Ce qu’elle pense de la parité
«Je ne suis pas aussi jeune que vous le pensez puisque j’aurai bientôt 50 ans (je suis née le 21 décembre 1968 à Dakar). En dehors de la médecine, je suis mariée et mère d’un garçon de trois ans. Je me suis mariée un peu tardivement, en avril 2013. Et j’essaie de mener à bien mon rôle de mère de famille. Ce même s’il m’arrive parfois de partir lorsque mon fils dort et de revenir tard au moment où il est endormi. Mais, j’essaie de combler ce gap avec mes heures libres. Ce qui fait que les trucs mondains du genre « xawaré » entre femmes ne m’ont jamais intéressée. Même avant d’être médecin militaire.
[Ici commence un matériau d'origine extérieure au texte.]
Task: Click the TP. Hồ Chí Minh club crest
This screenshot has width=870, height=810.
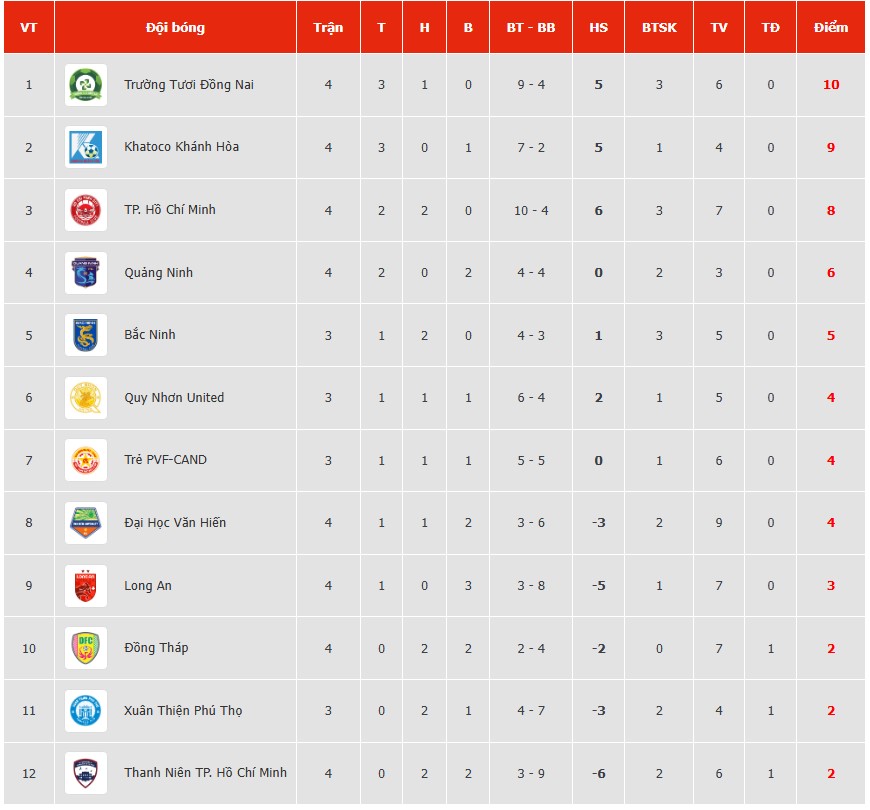Action: click(86, 210)
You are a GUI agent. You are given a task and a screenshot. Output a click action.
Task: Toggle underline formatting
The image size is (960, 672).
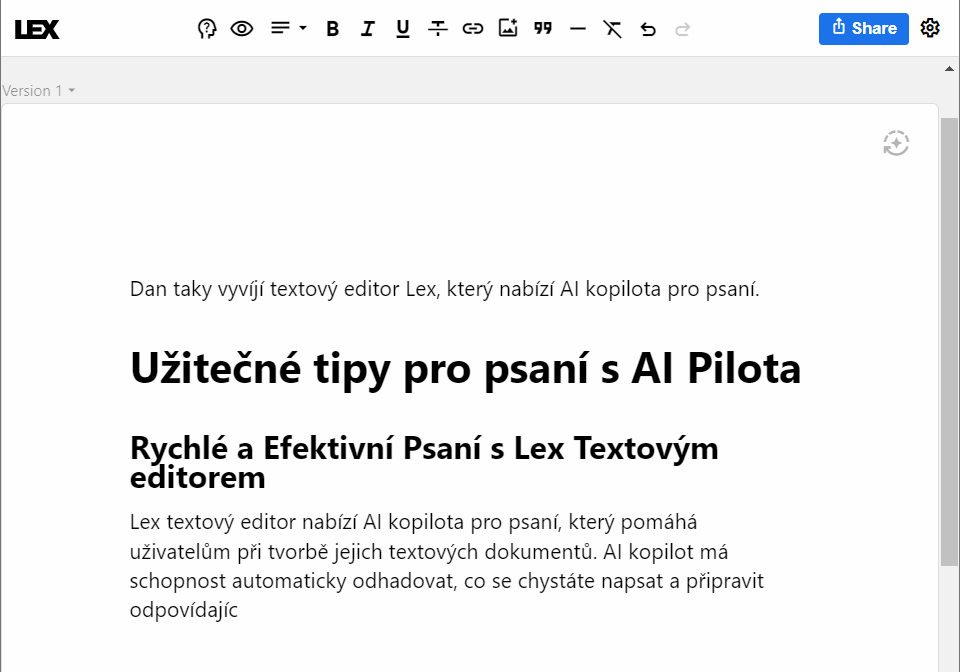[402, 28]
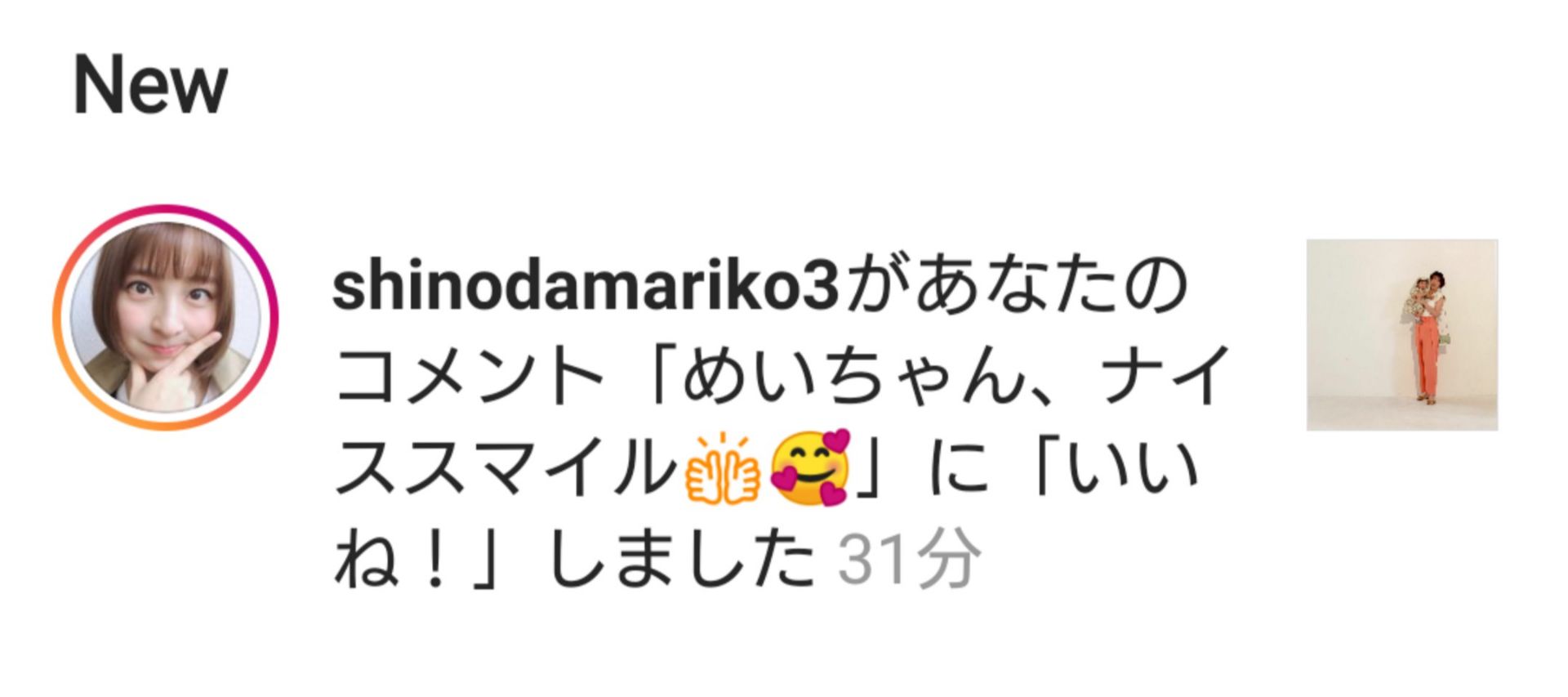Open the liked post thumbnail
1568x697 pixels.
pyautogui.click(x=1401, y=334)

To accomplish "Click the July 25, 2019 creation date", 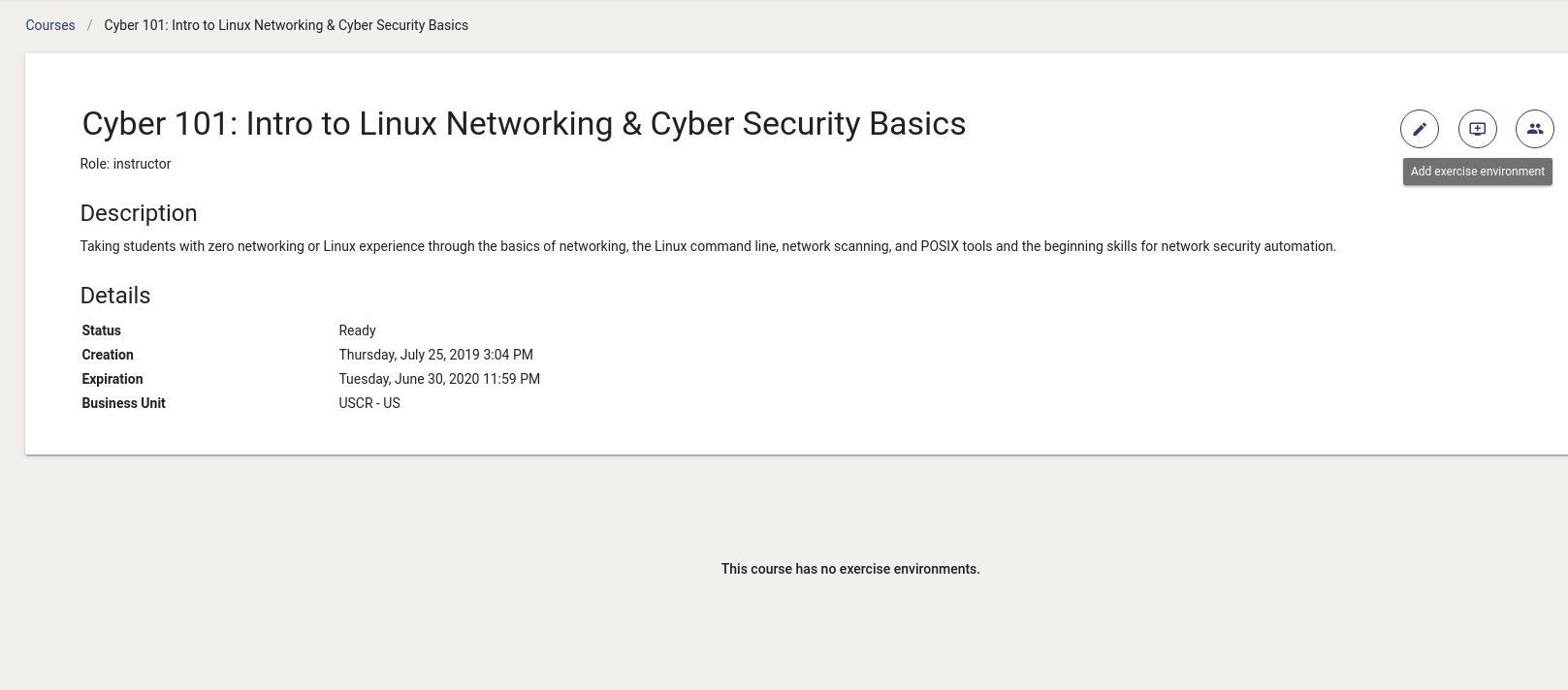I will pyautogui.click(x=435, y=355).
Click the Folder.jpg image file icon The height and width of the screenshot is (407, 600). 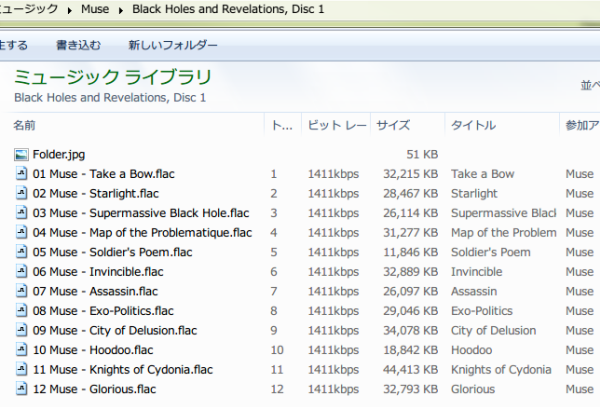[22, 154]
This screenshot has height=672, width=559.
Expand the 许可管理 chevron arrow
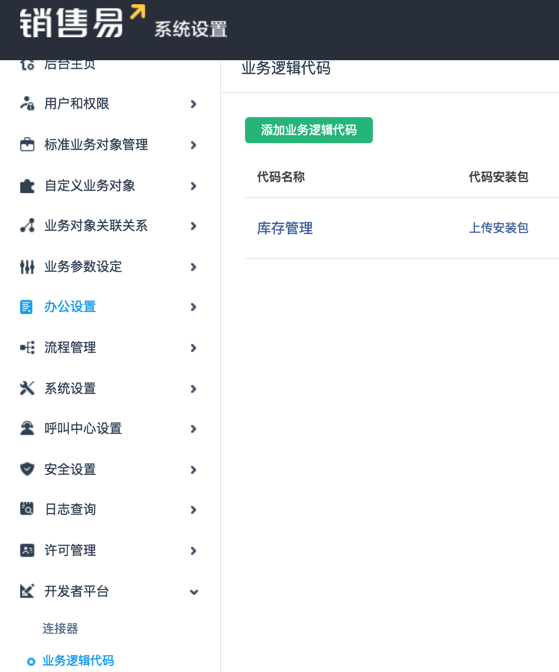[193, 551]
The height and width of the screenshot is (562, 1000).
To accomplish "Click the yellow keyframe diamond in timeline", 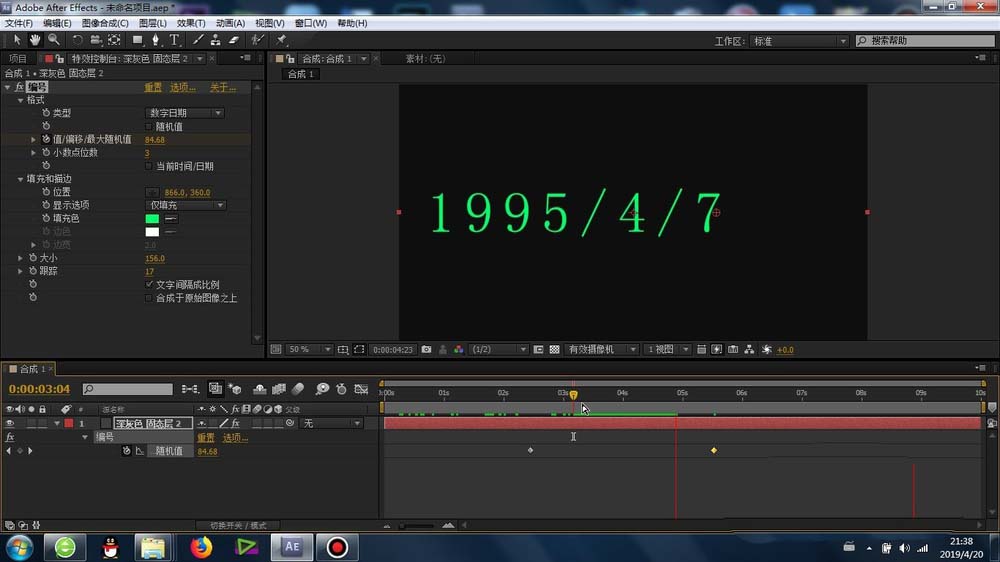I will tap(714, 450).
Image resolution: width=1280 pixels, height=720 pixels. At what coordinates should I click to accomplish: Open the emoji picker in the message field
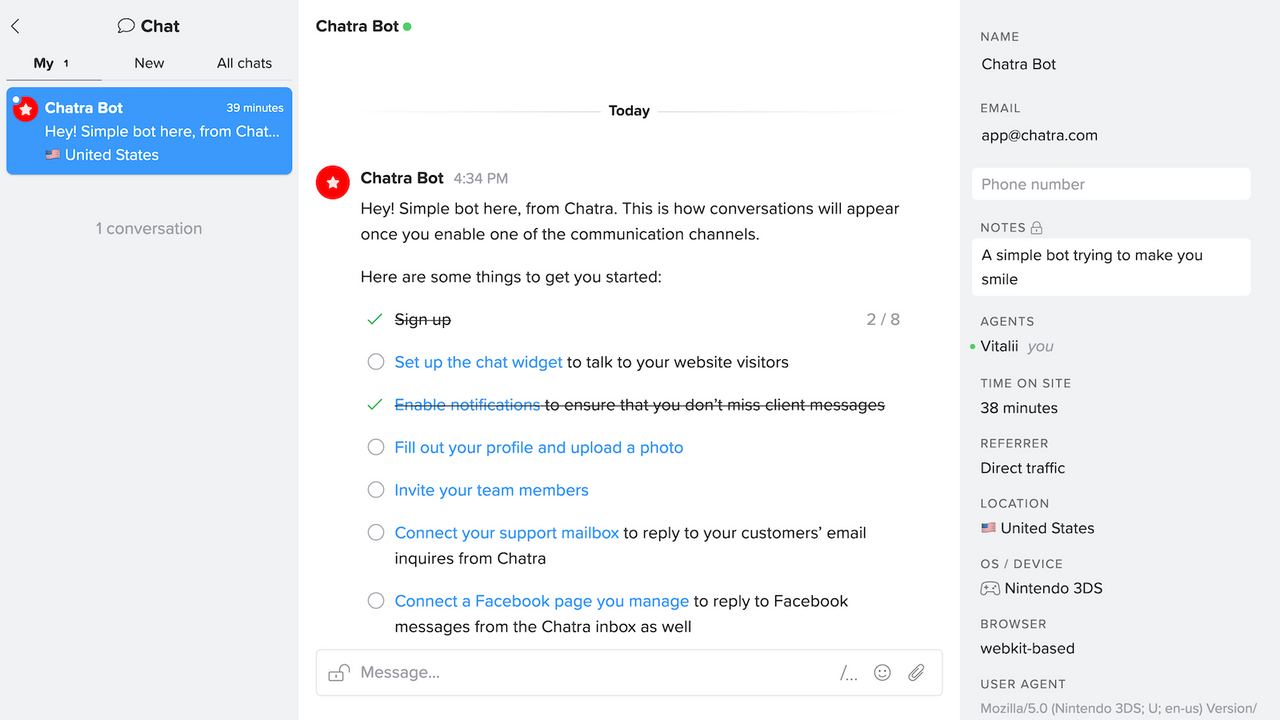tap(882, 672)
Moi, je suis pour l’équité au lieu de la parité qui nous dessert plutôt. Si une femme est là et qu’elle remplit les critères, qu’on lui donne le poste ! Ce au lieu de faire dans la discrimination positive. Parce que si on met une femme à un poste bien donné pour la bonne et simple raison que c’est une femme, ce sera une mauvaise publicité pour elle dans le cas où elle échouerait. Les femmes dans l’armée ? Au début, je n’étais pas trop pour la généralisation de la féminisation dans l’armée. Parce qu’il faut des préalables. Il faut d’abord qu’il y ait des statuts. Que l’on sache qui est qui. Puisque, malheureusement, l’homme est très différent de la femme. Nous n’avons pas la même morphologie. Pour ce qui est de la médecine militaire, on est des officiers. C’est plus ou moins un autre niveau qui fait que certaines choses risquent de ne pas arriver. Mais quand on met des soldats, des sous-officiers ensemble, cela peut poser problème. Mais fort heureusement, ça se passe bien pour le moment.»